Monday, August 22, 2011

US diplomat foresaw DAP gains but not Pakatan success

WIKILEAKS | Cablegate Ref: 06KUALALUMPUR1975

by uppercaise
US diplomat Mark D Clark correctly predicted in 2006 that Malaysian Chinese voters would desert the Barisan Nasional because of its increasingly Islamic tone and greater reliance on racial politics, and that the DAP would benefit at the general election.

But he failed to foresee the extent of damage to the MCA and the Gerakan, and he could not know that the three main opposition parties (PAS, the DAP, and Parti Keadilan Nasional) would effectively combine to deliver a significant blow to the ruling party.

Clark’s comments were made in a secret cable to the State Department on Aug 19, 2006. He was then the political counsellor (head of the political section) at the US Embassy in Kuala Lumpur.

In the cable, published on Friday at Malaysia Today through WikiLeaks, Clark correctly predicted a general election either in the fourth quarter of 2007 or the first quarter of 2008. The elections were indeed held in the first quarter of 2008, on March 8.

He foresaw BN’s loss of Malaysian Chinese votes because of bumiputra policies. “As Chinese sensitivities heighten regarding Malay-centric policies, discontent with the status quo grows,” he said.

He also noted, as many Malaysian political pundits have also observed, that the Abdullah Ahmad Badawi government had allowed greater freedom of speech in the post-Mahathir era.

It had “allowed greater public airing of such discontent, albeit with limits”, although Abdullah was also “unable to shut down divisive debates in stark contrast to Mahathir’s firm control”.

Clark commented that no one was yet predicting the collapse of the Barisan Nasional and that Umno was not in danger of losing significant numbers of votes.

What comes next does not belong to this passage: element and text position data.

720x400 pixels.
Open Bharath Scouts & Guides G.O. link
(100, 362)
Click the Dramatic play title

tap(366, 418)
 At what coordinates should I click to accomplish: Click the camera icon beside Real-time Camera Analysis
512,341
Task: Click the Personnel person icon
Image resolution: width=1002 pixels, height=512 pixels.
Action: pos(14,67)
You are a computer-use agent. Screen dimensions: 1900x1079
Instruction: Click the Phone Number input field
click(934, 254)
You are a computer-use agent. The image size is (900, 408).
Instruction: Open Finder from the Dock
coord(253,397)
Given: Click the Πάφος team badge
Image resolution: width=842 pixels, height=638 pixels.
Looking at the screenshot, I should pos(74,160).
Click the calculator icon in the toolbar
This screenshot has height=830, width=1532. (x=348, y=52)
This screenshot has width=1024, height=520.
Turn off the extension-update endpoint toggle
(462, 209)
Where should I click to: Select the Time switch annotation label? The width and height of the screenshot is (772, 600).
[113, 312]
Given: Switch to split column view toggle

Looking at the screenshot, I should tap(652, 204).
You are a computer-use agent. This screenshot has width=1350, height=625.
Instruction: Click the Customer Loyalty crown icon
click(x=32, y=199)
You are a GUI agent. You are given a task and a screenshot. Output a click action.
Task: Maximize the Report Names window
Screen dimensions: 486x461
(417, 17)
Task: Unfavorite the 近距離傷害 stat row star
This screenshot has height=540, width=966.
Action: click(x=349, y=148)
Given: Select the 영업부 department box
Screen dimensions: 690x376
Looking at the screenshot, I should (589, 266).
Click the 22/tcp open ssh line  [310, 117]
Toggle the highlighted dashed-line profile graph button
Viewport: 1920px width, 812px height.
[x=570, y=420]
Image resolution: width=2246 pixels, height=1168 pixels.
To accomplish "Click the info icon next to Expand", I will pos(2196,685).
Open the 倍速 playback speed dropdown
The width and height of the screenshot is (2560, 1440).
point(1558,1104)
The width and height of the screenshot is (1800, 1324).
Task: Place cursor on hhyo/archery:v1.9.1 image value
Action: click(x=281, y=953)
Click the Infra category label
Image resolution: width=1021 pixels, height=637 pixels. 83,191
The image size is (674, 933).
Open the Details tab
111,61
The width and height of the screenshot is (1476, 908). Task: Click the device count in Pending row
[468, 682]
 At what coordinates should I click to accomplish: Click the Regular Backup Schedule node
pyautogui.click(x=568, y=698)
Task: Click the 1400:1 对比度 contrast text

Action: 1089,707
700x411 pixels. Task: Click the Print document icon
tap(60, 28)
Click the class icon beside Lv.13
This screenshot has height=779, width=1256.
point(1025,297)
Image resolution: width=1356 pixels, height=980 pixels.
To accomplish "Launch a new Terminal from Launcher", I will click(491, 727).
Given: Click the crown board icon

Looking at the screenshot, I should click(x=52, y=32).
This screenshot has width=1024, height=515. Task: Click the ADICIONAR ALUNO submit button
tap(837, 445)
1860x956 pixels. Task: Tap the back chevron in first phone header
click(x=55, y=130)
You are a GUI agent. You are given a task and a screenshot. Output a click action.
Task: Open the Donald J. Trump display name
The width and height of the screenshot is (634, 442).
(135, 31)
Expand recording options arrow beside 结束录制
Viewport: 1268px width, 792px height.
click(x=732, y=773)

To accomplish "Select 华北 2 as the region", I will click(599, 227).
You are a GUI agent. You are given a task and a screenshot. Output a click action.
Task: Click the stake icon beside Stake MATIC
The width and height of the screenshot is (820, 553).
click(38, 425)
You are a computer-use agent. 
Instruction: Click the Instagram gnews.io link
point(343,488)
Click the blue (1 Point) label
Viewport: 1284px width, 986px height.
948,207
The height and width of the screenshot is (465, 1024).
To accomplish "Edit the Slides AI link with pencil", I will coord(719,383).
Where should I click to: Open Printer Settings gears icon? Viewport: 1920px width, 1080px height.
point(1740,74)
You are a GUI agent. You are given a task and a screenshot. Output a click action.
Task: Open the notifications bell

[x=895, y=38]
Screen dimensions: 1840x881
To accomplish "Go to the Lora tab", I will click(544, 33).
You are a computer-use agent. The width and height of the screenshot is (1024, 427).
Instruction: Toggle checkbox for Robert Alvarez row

But the BN’s Chinese component parties (the MCA and Gerakan principally) feared they would lose votes. “Growing discontent in the Chinese community has led many political pundits to forecast that many Chinese will abandon MCA and Gerakan and vote for DAP in the next election.”

But Clark, writing in 2006, did not see the opposition parties being able to provide Malaysians a real alternative.

He said “Chinese voters have poor alternatives. DAP and KeADILan are not sufficiently organised to provide a real alternative to BN, particularly given the disproportionate powers wielded by the Umno-led coalition.

The Pan-Malaysia Islamic Party (PAS), the strongest Malay-based opposition party, holds no appeal for the Chinese electorate. Without better alternatives, MCA and Gerakan will not lose their dominance of the Chinese vote.”

Two years later, after the release of Anwar Ibrahim, the rise of Hindraf and the massive outburst of public discontent at the first Bersih rally, a working alliance of PAS, DAP, and PKR had been forged.

And when the elections came around, the MCA and Gerakan were indeed supplanted by the DAP as the choice of Chinese voters, especially in Penang, where the two parties were wiped out.